I’m a writer. It’s what I do. If given the choice, it’s all I would do – all day, every day. It’s how I cope, it’s how I make sense of the world – it’s the best way I’ve found to make my thoughts and emotions make sense to me. My inspiration can be heard in the voices of Chuck Klosterman and Kurt Vonnegut and Hunter S. Thompson and J.D. Salinger and Chuck Palahniuk. Like nearly all writers, my own arsenal of ideas is a cacophony of these writers’ greatest works intertwined with my own life experiences; my written voice is an intricately-woven tapestry of these writers’ expressive powers and vernacular usages tied deeply in with my own manifestations of self-expression.
In all honesty, I genuinely feel like writing is the only thing in my perceptively-failed existence at which I excel greatly. I believe everyone has one skill or ability in life at which they are “great.” For me, it’s writing. My “opus” is still under construction, and it exemplifies my truest skill and the far-reaching scopes of my writing abilities. It’s a non-fictional account about my struggles as a recovering sex addict, how the addiction controlled my life, how I fought back from the addiction, and how living “in recovery” has allowed me to be the best husband and father I’ve ever been. It will probably never be published (because, well, I’m me) and it’s doubtful that anyone besides me (and probably my wife) will read it in its entirety. And I’m fine with that. Because, for me, it’s not about publishing a book, it’s about writing a book; it’s about putting my life into words on a page, and then reading them.
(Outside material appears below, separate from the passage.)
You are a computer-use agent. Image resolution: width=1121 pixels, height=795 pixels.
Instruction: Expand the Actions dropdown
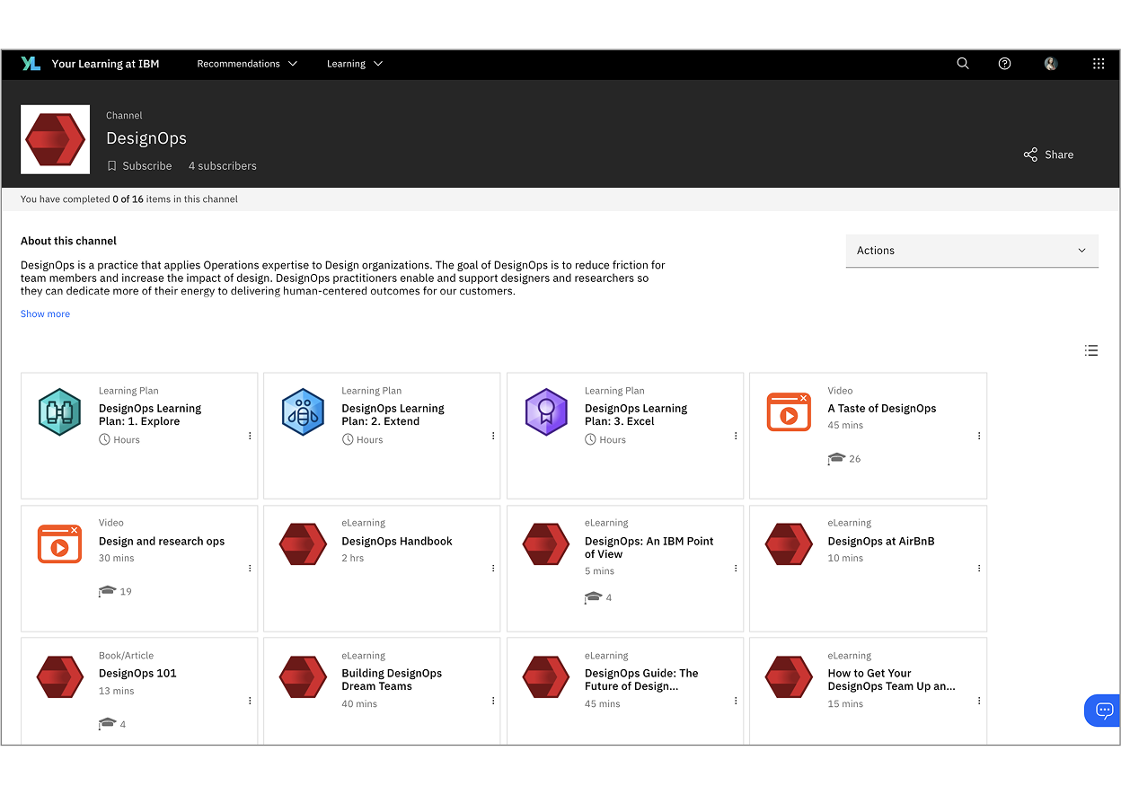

Doing this provides a unique ability and opportunity to see my own life from the outside looking in, being able to critique my past life choices, not with the remorse that I’ve felt for years, but rather, objectively, as though I was analyzing my own life like a character in a novel. And as a result, I can use the poor choices of my past to shape the positive choices of my future.
I am a character in the novel of my life. This is not to say that I’ve somehow detached from reality or have trouble discerning fiction from non-fiction. It is simply the best way I’ve found to think objectively about my own life. Writing is a coping mechanism for me that works amazingly well. Writing allows me to see the world simultaneously through my own eyes and from the outside looking in.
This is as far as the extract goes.